The XCLIENT command targets the following problems:
Access control tests. SMTP server access rules are difficult to verify when decisions can be triggered only by remote clients. In order to facilitate access rule testing, an authorized SMTP client test program needs the ability to override the SMTP server's idea of the SMTP client hostname, network address, and other client information, for the entire duration of an SMTP session.
Client software that downloads mail from an up-stream mail server and injects it into a local MTA via SMTP. In order to take advantage of the local MTA's SMTP server access rules, the client software needs the ability to override the SMTP server's idea of the remote client name, client address and other information. Such information can typically be extracted from the up-stream mail server's Received: message header.
Post-filter access control and logging. With Internet->filter->MTA style content filter applications, the filter can be simplified if it can delegate decisions concerning mail relay and other access control to the MTA. This is especially useful when the filter acts as a transparent proxy for SMTP commands. This requires that the filter can override the MTA's idea of the SMTP client hostname, network address, and other information.
Examples of client-server conversations are given at the end of this document.
In SMTP server EHLO replies, the keyword associated with this extension is XCLIENT. It is followed by the names of the attributes that the XCLIENT implementation supports.
The XCLIENT command may be sent at any time except in the middle of a mail delivery transaction (i.e. between MAIL and DOT). The XCLIENT command may be pipelined when the server supports ESMTP command pipelining.

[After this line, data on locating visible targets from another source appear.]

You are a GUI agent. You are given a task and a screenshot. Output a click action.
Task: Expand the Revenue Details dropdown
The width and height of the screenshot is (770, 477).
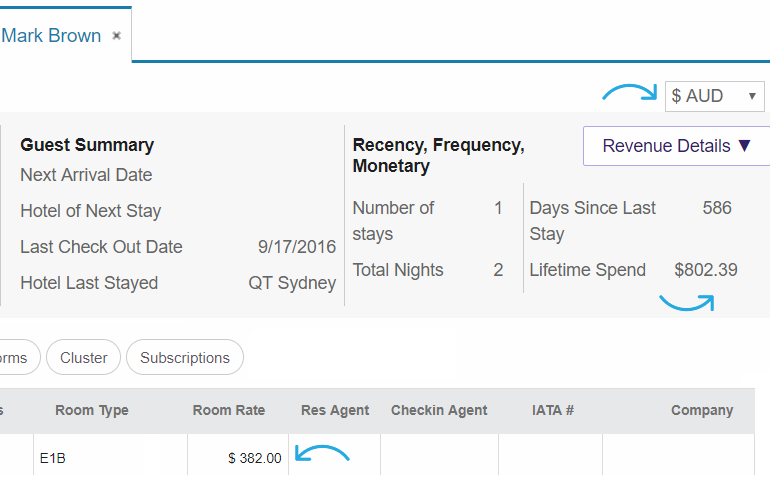pyautogui.click(x=676, y=146)
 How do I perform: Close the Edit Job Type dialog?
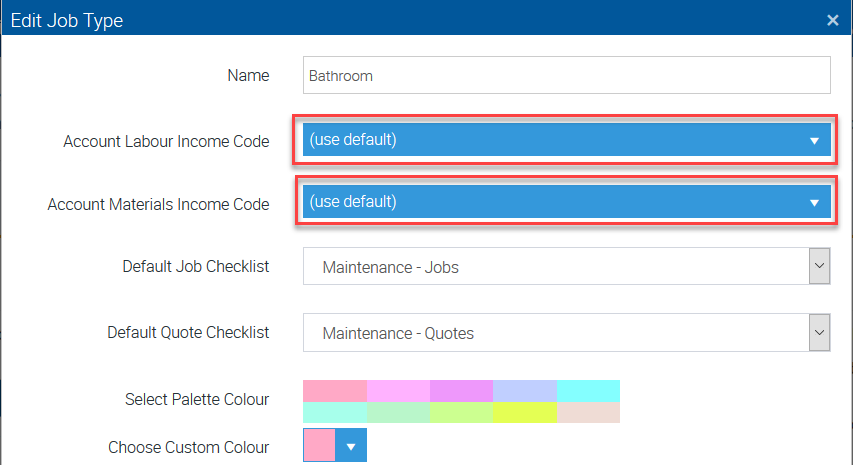(x=832, y=20)
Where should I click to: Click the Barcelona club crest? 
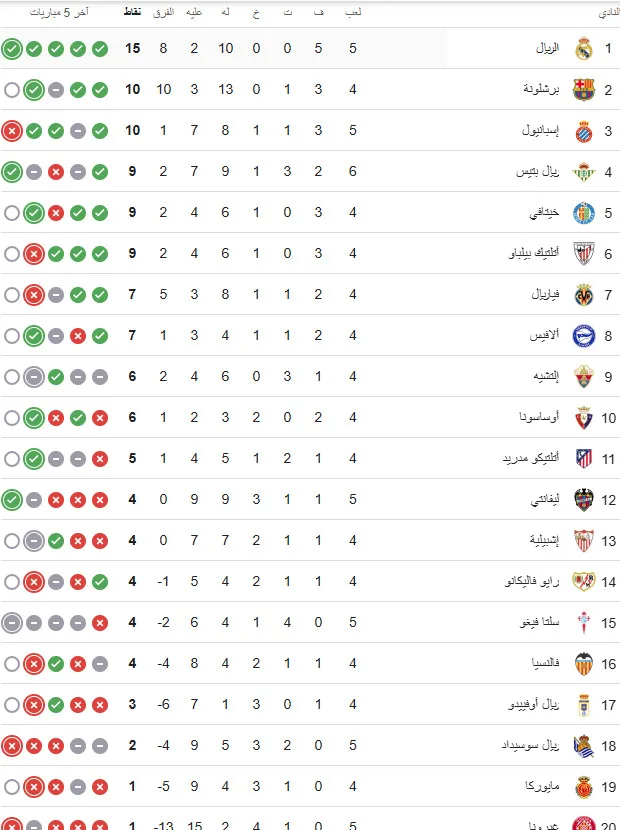pyautogui.click(x=583, y=89)
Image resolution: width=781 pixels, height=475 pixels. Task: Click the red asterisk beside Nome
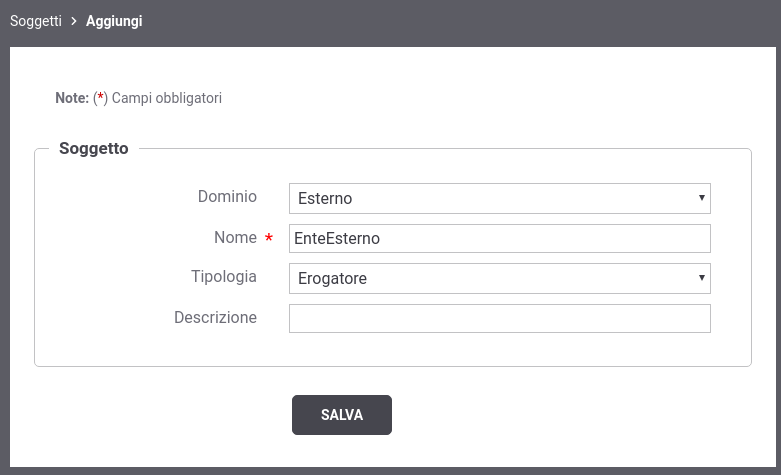click(268, 238)
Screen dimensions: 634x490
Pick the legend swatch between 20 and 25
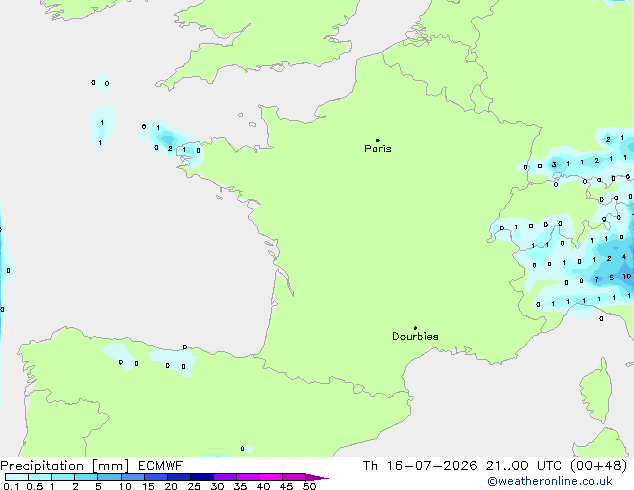click(179, 477)
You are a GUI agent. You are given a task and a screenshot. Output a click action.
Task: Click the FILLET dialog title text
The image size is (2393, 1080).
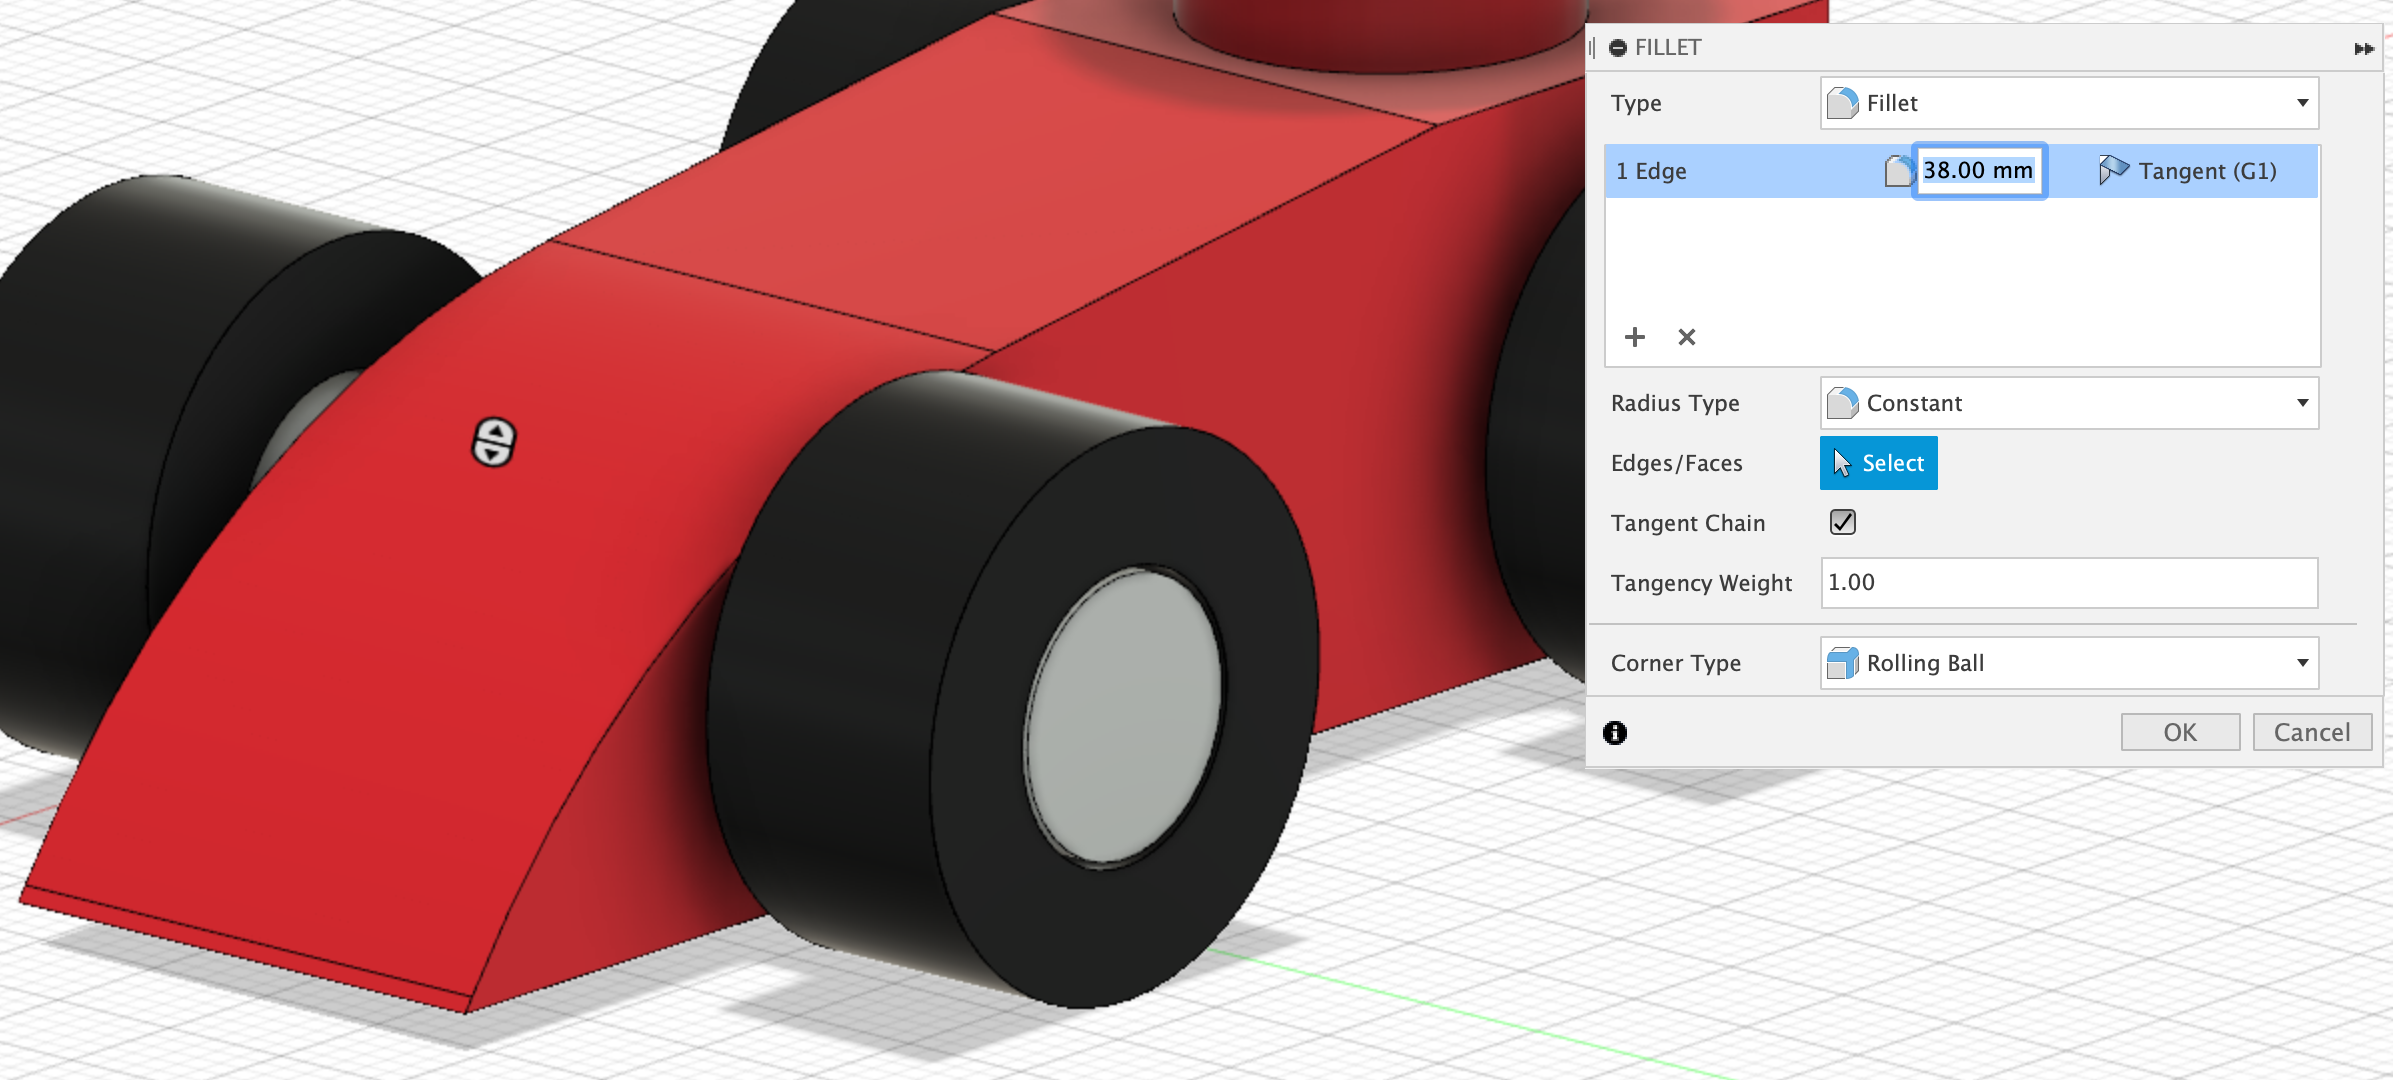[x=1668, y=48]
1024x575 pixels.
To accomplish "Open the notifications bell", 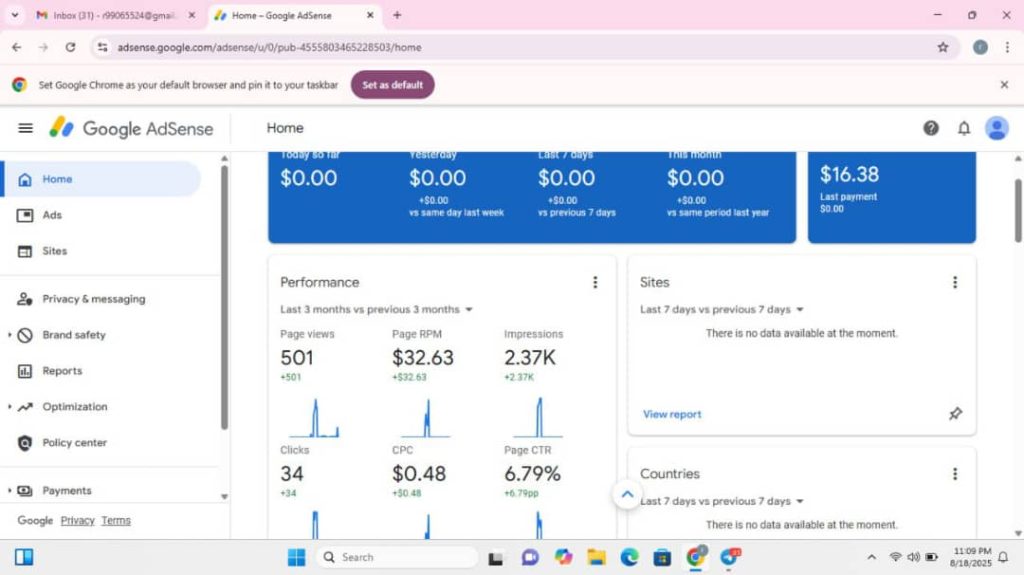I will 964,128.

The syntax of XCLIENT requests is described below. Upper case and quoted strings specify terminals, lowercase strings specify meta terminals, and SP is whitespace. Although command and attribute names are shown in upper case, they are in fact case insensitive.
xclient-command = XCLIENT 1*( SP attribute-name"="attribute-value )
attribute-name = ( NAME | ADDR | PROTO | HELO )
The NAME attribute specifies an SMTP client hostname (not an SMTP client address), [UNAVAILABLE] when client hostname lookup failed due to a permanent error, or [TEMPUNAVAIL] when the lookup error condition was transient.
The ADDR attribute specifies an SMTP client numerical IPv4 network address, an IPv6 address prefixed with IPV6:, or [UNAVAILABLE] when the address information is unavailable. Address information is not enclosed with .
The PROTO attribute specifies either SMTP or ESMTP.
The HELO attribute specifies an SMTP HELO parameter value, or the value [UNAVAILABLE] when the information is unavailable.
Note 1: syntactically valid NAME and HELO attributes can be up to 255 characters long. The client must not send XCLIENT commands that exceed the 512 character limit for SMTP commands. To avoid exceeding the limit the client should send the information in multiple XCLIENT commands.
Note 2: [UNAVAILABLE], [TEMPUNAVAIL] and IPV6: may be specified in upper case, lower case or mixed case.
The XCLIENT server reply codes are as follows:
Code Meaning 250 success 501 bad command parameter syntax 503 mail transaction in progress 421 unable to proceed, disconnecting
In the first example, the client impersonates a mail originating system by passing all SMTP session information via XCLIENT commands. Information sent by the client is shown in bold font.
220 server.example.com ESMTP Postfix EHLO client.example.com 250-server.example.com 250-PIPELINING 250-SIZE 10240000 250-VRFY 250-ETRN 250-XCLIENT NAME ADDR PROTO HELO 250 8BITMIME XCLIENT NAME=spike.porcupine.org ADDR=126.96.36.199 PROTO=ESMTP 250 Ok XCLIENT HELO=spike.porcupine.org 250 Ok MAIL FROM:<firstname.lastname@example.org> 250 Ok RCPT TO:<email@example.com> 250 Ok DATA 354 End data with <CR><LF>.<CR><LF> . . .message content. . . . 250 Ok: queued as 763402AAE6 QUIT 221 Bye
In the second example, the client impersonates a mail originating system by sending the XCLIENT command before the EHLO or HELO command. This increases the realism of impersonation, but requires that the client knows ahead of time what XCLIENT options the server supports.
220 server.example.com ESMTP Postfix XCLIENT NAME=spike.porcupine.org ADDR=188.8.131.52 250 Ok HELO spike.porcupine.org 250 server.example.com MAIL FROM:<firstname.lastname@example.org> 250 Ok RCPT TO:<email@example.com> 250 Ok DATA 354 End data with <CR><LF>.<CR><LF> . . .message content. . . . 250 Ok: queued as CF1E52AAE7 QUIT 221 Bye
The XCLIENT command changes audit trails and/or SMTP client access permissions. Use of this command must be restricted to authorized SMTP clients. However, the XCLIENT command should not override its own access control mechanism.
XCLIENT attributes persist until the end of an SMTP session. If one session is used to deliver mail on behalf of different SMTP clients, the XCLIENT attributes need to be reset as appropriate before each MAIL FROM command.